La responsabilité pour cette réorganisation incombe néanmoins à la profession. Pas question pour la Commission de prôner un point d’entrée unique, car cela supposerait la création d’un organisme central qui gérerait tous les répertoires et qui aurait de ce fait une situation de monopole, ce qui n’est pas compatible avec les règles sur la concurrence de l’UE.

Le problème n’est pas tant que les sociétés de gestion n’aient pas le droit de vendre concession de licences multi-territoriales, mais qu’elles ne font pas usage de ce droit ou pas de manière correcte. La Commission décrit les quatre options d’une société de gestion des droits luxembourgeoise qui voudrait rendre son répertoire accessible dans d’autres pays :

  1. elle peut accorder des licences pour tout son répertoire sur tout le territoire de l’UE si elle fonctionne comme le demandent les nouvelles règles de la directive ;
  2. elle peut déléguer la gestion de son répertoire à une société qui dispose de l’équipement électronique adéquat pour gérer les données liées à son répertoire ;
  3. elle peut aussi demander à une autre société de gestion collective d’un autre pays de l’UE de gérer pour ce pays son répertoire, et le faire ainsi avec les partenaires d’autres pays ;
  4. elle peut ensuite se mettre ensemble avec d’autres sociétés d’autres pays une société commune qui agrège les répertoires de toutes ces sociétés. Et si de telles sociétés devaient émerger, elles n’auraient plus le droit de refuser de rendre service à une société d’un autre pays.

Si aucune des quatre options n’est suivie par les sociétés de gestion, les détenteurs de droits qui les ont déposés auprès d’elles peuvent eux-mêmes confier leurs droits à d’autres sociétés, sans qu’ils ne puissent perdre leurs droits dans la société initiale. 

Surveillance du secteur

La directive ne prévoit pas que les Etats membres soient responsables d’une quelconque autorisation préalable aux sociétés de gestion collective des droits d’auteur, mais ils devront charger une autorité compétente de la surveillance du secteur quand il émet des licences multi-territoriales pour les services en ligne. Celle-ci devra veiller à ce que ces sociétés agissent en conformité avec la directive et recevoir et traiter les plaintes qui pourraient être émises contre ces sociétés.   
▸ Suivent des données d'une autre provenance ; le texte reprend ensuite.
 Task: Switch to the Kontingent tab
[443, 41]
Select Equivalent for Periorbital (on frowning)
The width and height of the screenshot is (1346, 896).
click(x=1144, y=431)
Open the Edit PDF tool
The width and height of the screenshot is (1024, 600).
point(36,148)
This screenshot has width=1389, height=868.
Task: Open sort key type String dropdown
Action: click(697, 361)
Une position luxembourgeoise dans ce contexte

Le 4 juillet 2012, lors d’un séminaire à la FEDIL sur la question des droits de propriété intellectuelle dans l’UE à l’ère numérique, le directeur de l’Office luxembourgeois de la propriété intellectuelle, Lex Kaufhold, s’était montré sceptique vis-à-vis de l’approche de la Commission, dont il connaissait déjà les tenants. Il avait déclaré qu’il ne suffisait pas de changer la législation pour changer les pratiques sur un marché intérieur du commerce électronique qui n’existe pas, même s’il est souhaitable, et qu’il fallait donc mieux procéder pas à pas.
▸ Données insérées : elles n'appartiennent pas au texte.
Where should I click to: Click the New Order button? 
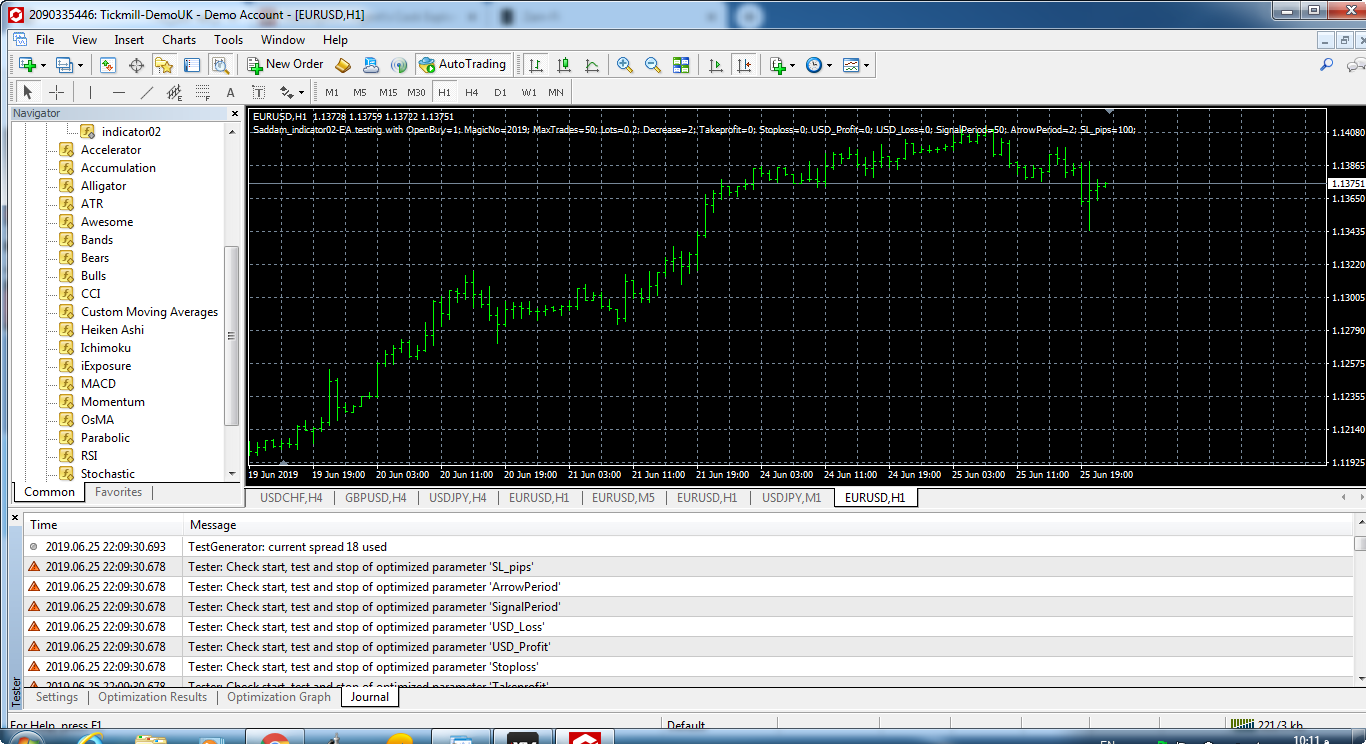[x=285, y=65]
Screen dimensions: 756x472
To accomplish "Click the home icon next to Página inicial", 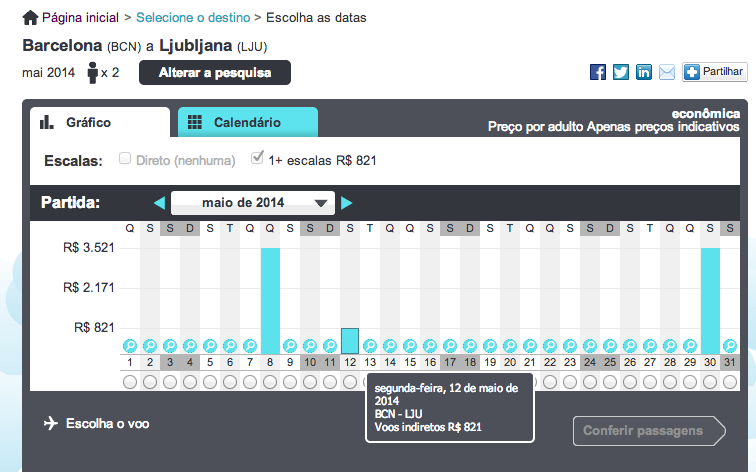I will click(30, 18).
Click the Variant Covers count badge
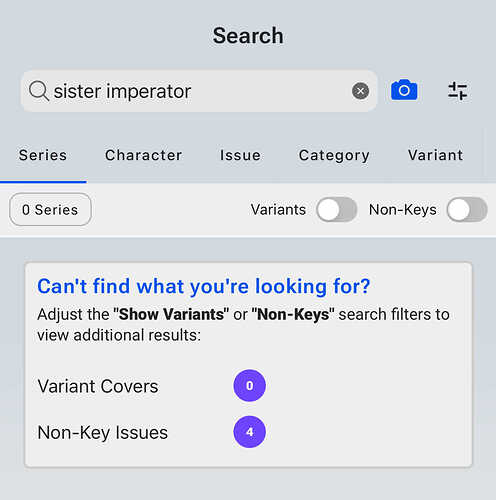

Pour Lex Kaufhold, l’approche de la Commission est de fait une libéralisation immédiate et sans crier gare du marché de la gestion collective des droits d’auteur. Dans la pratique, les grandes sociétés nationales, comme la GEMA allemande par exemple, qui sont bien équipées (la GEMA vient juste d’augmenter de 400 %  les droits d’auteur sur les contenus musicaux dans les discothèques en Allemagne, une mesure très contestée, n.d.l.r.) risquent, selon Lex Kaufhold, de faire très vite la loi au Luxembourg. A noter que le Luxembourg fait nommément partie des pays où la Commission estime que les sociétés de gestion collective des droits d’auteur sont en retard, ou pour le dire en langage communautaire, où les sociétés en question ont du mal à s’adapter aux nouvelles contraintes. Lex Kaufhold avait aussi évoqué une autre menace : que les grandes entreprises de gestion collective des droits puissent s’approprier des portefeuilles des « majors » américaines et négligent les droits des petits auteurs.